How to Configure Port Forwarding – Cisco Router
To Configure port forwarding on Cisco routers is similar to the configuration of static NAT. It is a static NAT translation with a specific TCP or UDP port number.
The figure above shows an example to configure port forwarding using Cisco IOS commands on router R2, 192.168.11.100 is the inside local IPv4 address of the webserver.
The listening port of the webserver is port 80. The administrator wants to access this internal webserver from an external network using the global IP address 202.128.54.1 a globally unique public IPv4 address.
It is the address of the g0/1 interface of R2. The global port is configured as 8080 which will be the destination port used, along with the global IPv4 address of 202.128.54.1 to access the internal webserver. The command syntax to configure port forwarding is the following:
Router(config)#Ip nat inside source {static (tcp|udp) local-ip local-port global-ip global-port} [extendable]
TCP or UDP – This parameter showing that the port belongs to TCP or UDP
Local-IP – This is the IPv4 address to the host inside the local network.

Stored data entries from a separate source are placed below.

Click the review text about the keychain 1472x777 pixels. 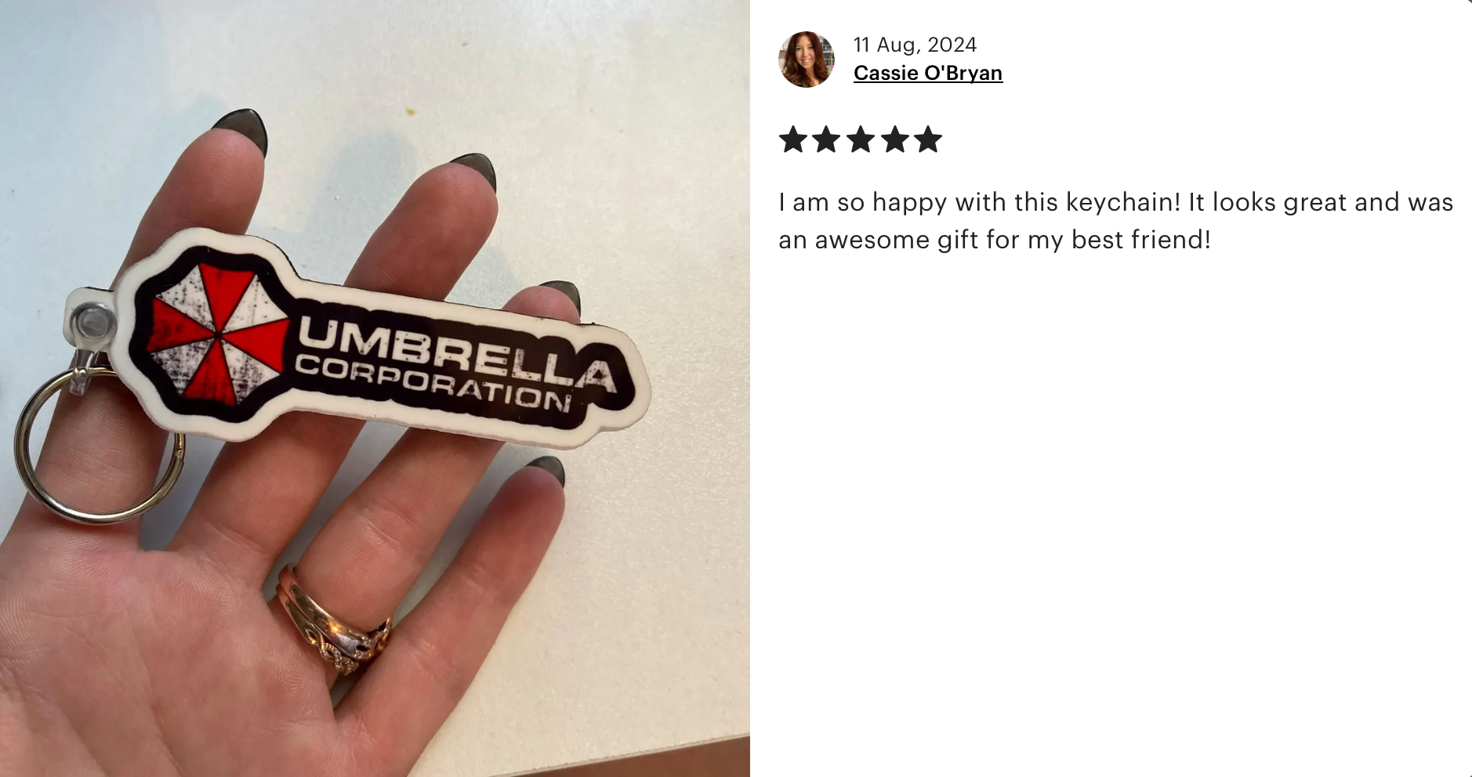pyautogui.click(x=1116, y=221)
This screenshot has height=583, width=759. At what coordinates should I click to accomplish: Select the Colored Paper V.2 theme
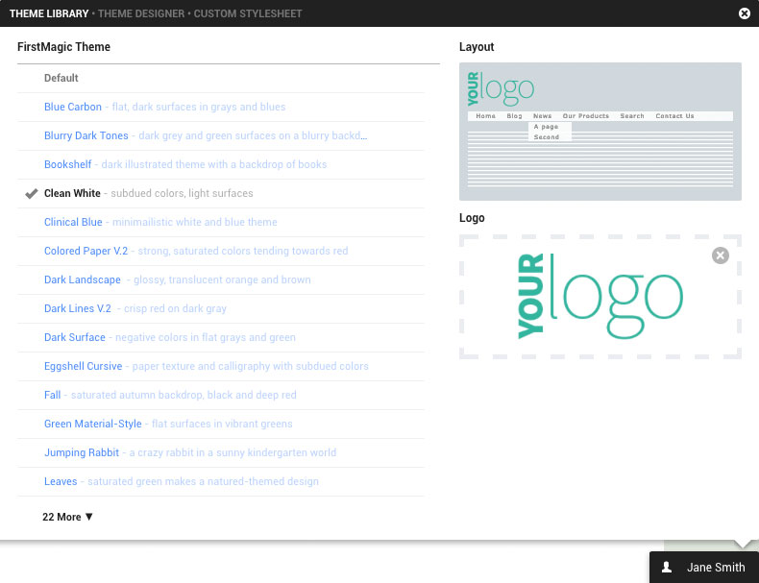click(x=86, y=252)
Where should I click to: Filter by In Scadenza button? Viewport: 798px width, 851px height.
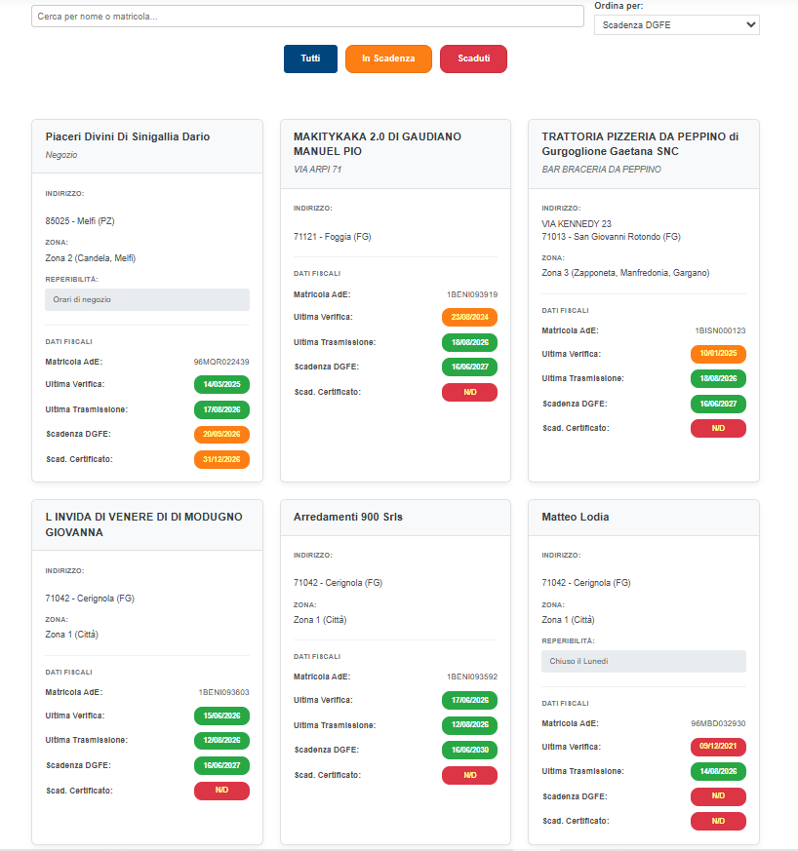388,58
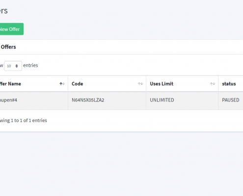Open the entries-per-page dropdown showing 10
The image size is (243, 196).
coord(13,66)
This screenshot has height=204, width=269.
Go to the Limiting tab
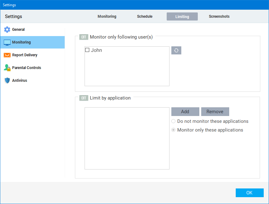[x=182, y=16]
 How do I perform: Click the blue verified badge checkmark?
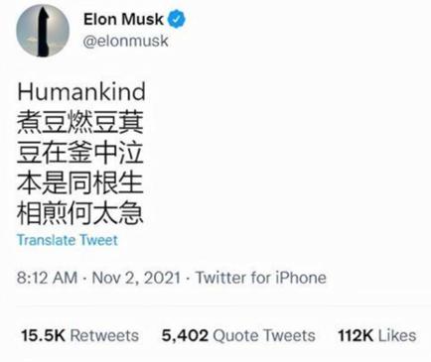pyautogui.click(x=177, y=19)
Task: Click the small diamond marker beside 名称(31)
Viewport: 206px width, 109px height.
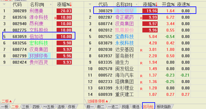Action: [137, 4]
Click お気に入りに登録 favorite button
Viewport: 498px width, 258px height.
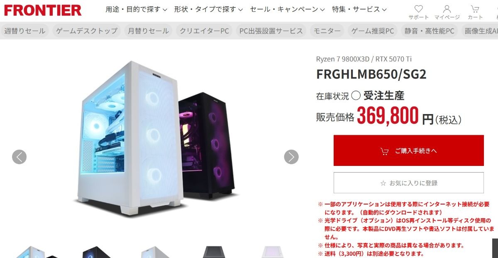409,183
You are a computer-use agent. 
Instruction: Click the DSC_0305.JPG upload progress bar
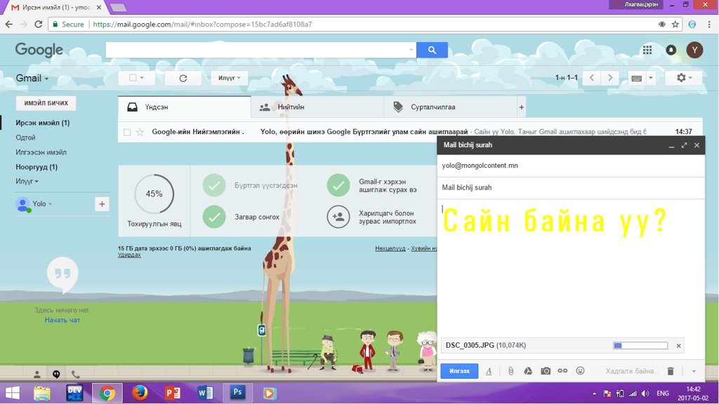coord(640,345)
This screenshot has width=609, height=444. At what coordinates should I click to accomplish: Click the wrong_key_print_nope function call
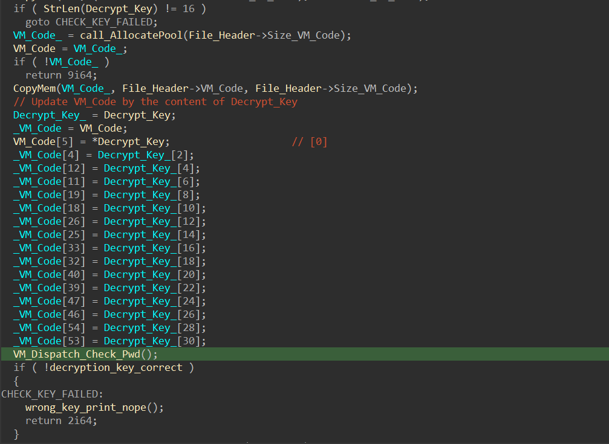(x=94, y=407)
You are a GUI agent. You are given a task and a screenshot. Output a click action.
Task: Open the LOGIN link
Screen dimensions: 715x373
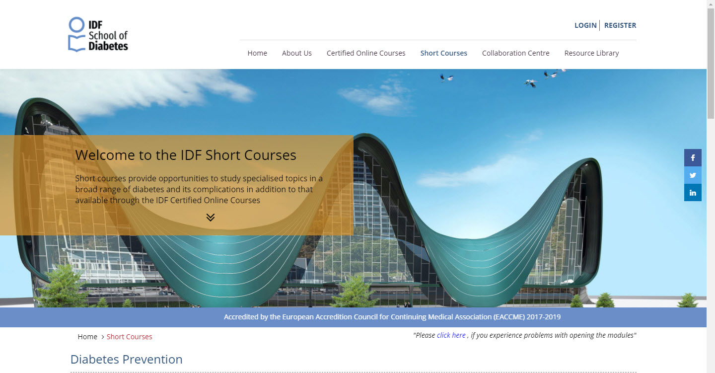click(x=585, y=25)
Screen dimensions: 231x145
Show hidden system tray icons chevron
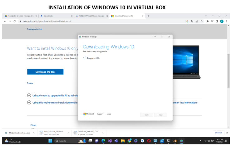pyautogui.click(x=200, y=141)
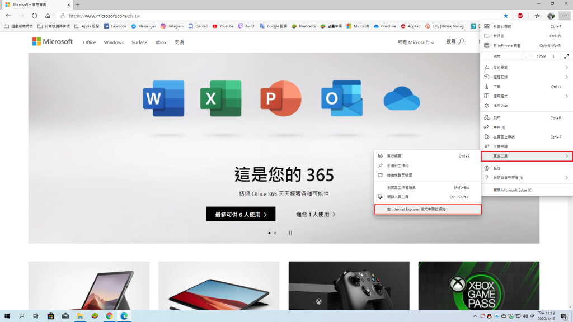
Task: Open the Word app icon
Action: (x=163, y=98)
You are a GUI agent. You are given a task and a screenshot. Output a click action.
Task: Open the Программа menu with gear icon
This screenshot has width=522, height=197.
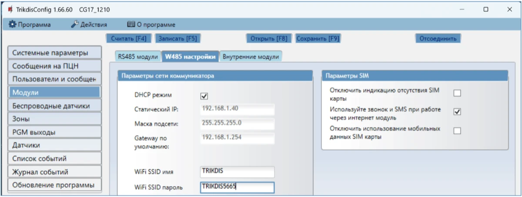[x=30, y=24]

Local Port– This is the port of the local host in a range of 1-65535.
Global-IP – This is the IPv4 address of the inside host globally unique. The outside clients will use this IP to reach the internal host.
Global-port – This is the global TCP/UDP port in the range from 1-65535. This is the port number the outside client will use to reach the internal server.

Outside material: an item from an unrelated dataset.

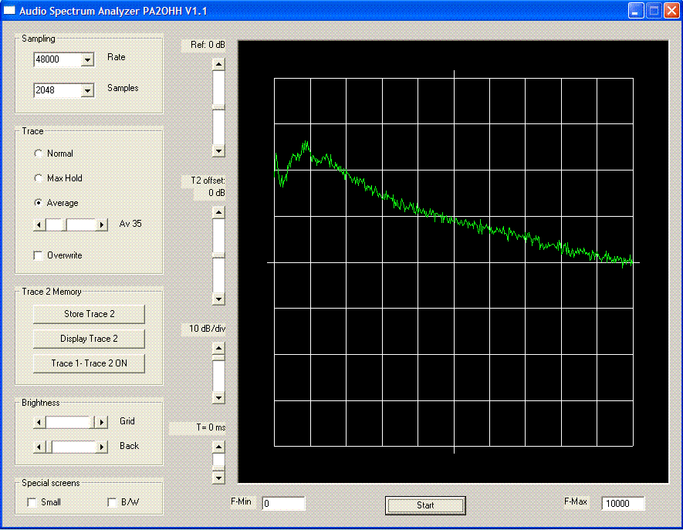Select the Max Hold trace mode

click(x=39, y=178)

Extendable – The extendable option is applied automatically. This keyword allows the user to configure ambiguous static translation. It extends the static translation to more than one port if necessary
When we want to use a port other than well-known ports, the client must specify the port number in the web request. Like the simple static or dynamic NAT configuration, we should configure port forwarding for both the inside and outside NAT interfaces. To configure port forwarding on R1, the commands are:
- R2(config)#ip nat inside source static tcp 192.168.11.100 80 202.128.54.1 8080
- R2(config)interface g0/0
- R2(config-if)ip nat inside
- R2(config-if)exit
- R2(config)interface s0/0/0.101
- R2(config-if)ip nat outside
Port forwarding verification
Similar to static NAT verification we can also verify the port forwarding configuration using, the “show ip nat translations” command. The below image illustrates the output of this command.

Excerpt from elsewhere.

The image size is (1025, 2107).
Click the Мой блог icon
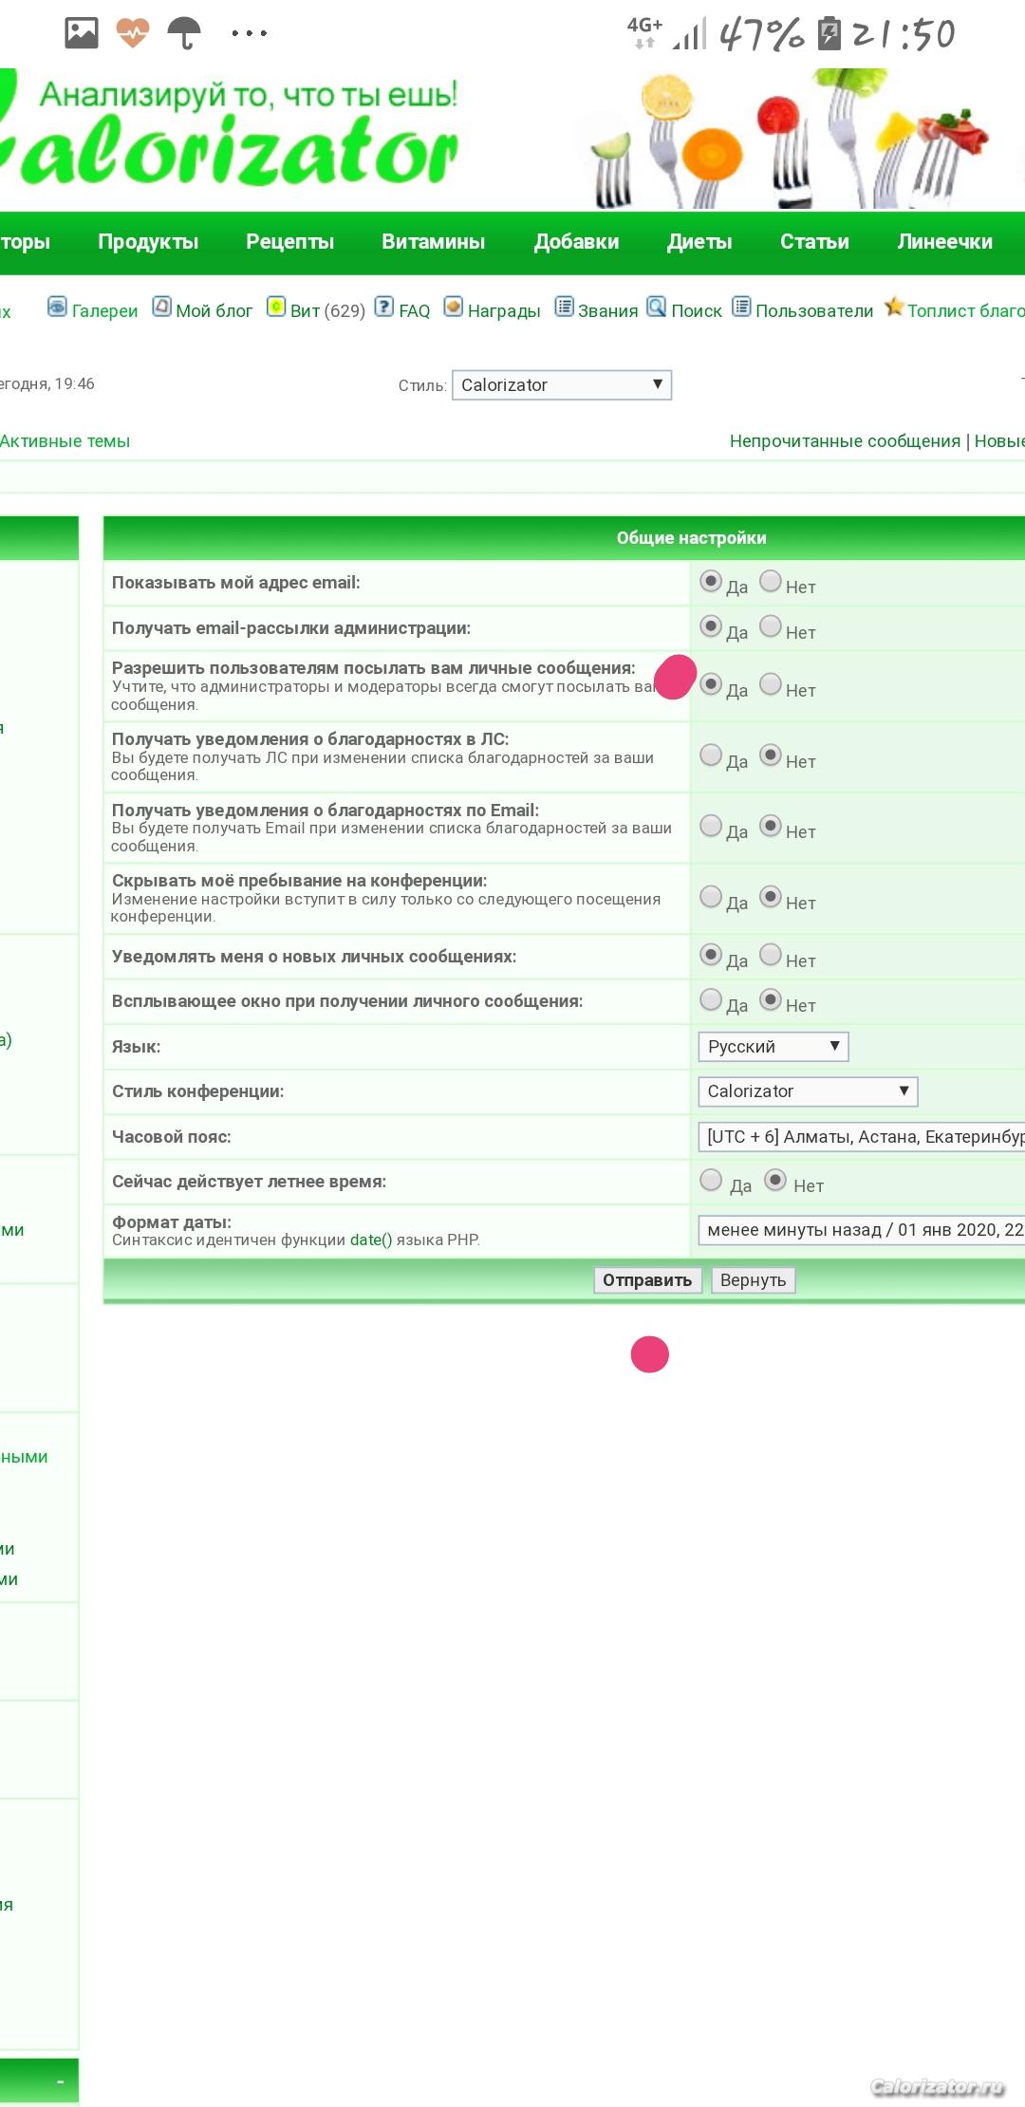click(162, 307)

When the router receives the packet with the inside global IPv4 address of 202.128.54.1 including TCP destination port 8080, the lookup the NAT table using the destination IPv4 address and destination port as the key and translates the address to the inside local address of host 192.168.11.100 including the destination port 80. R2 then forwards the packet to the webserver. When webserver replies the packets back to the client, this process is reversed.
June 22, 2021 @ 9:52 pm
Is it possible that there is a typo in this on the line that reads:
R1(config)#ip nat inside source static tcp 192.168.11.100 80 202.128.54.1 8080
Should it not say R2?
Thanks,
Phillip
June 24, 2021 @ 10:16 am
Hi
Yes it is, thanks a lot for the correction and visiting this site. It was a typing mistake. Thanks again and stay with us for more useful collaboration.
September 24, 2022 @ 11:29 pm
Why ip on int gi 0/0 r2 and web server are different subnet?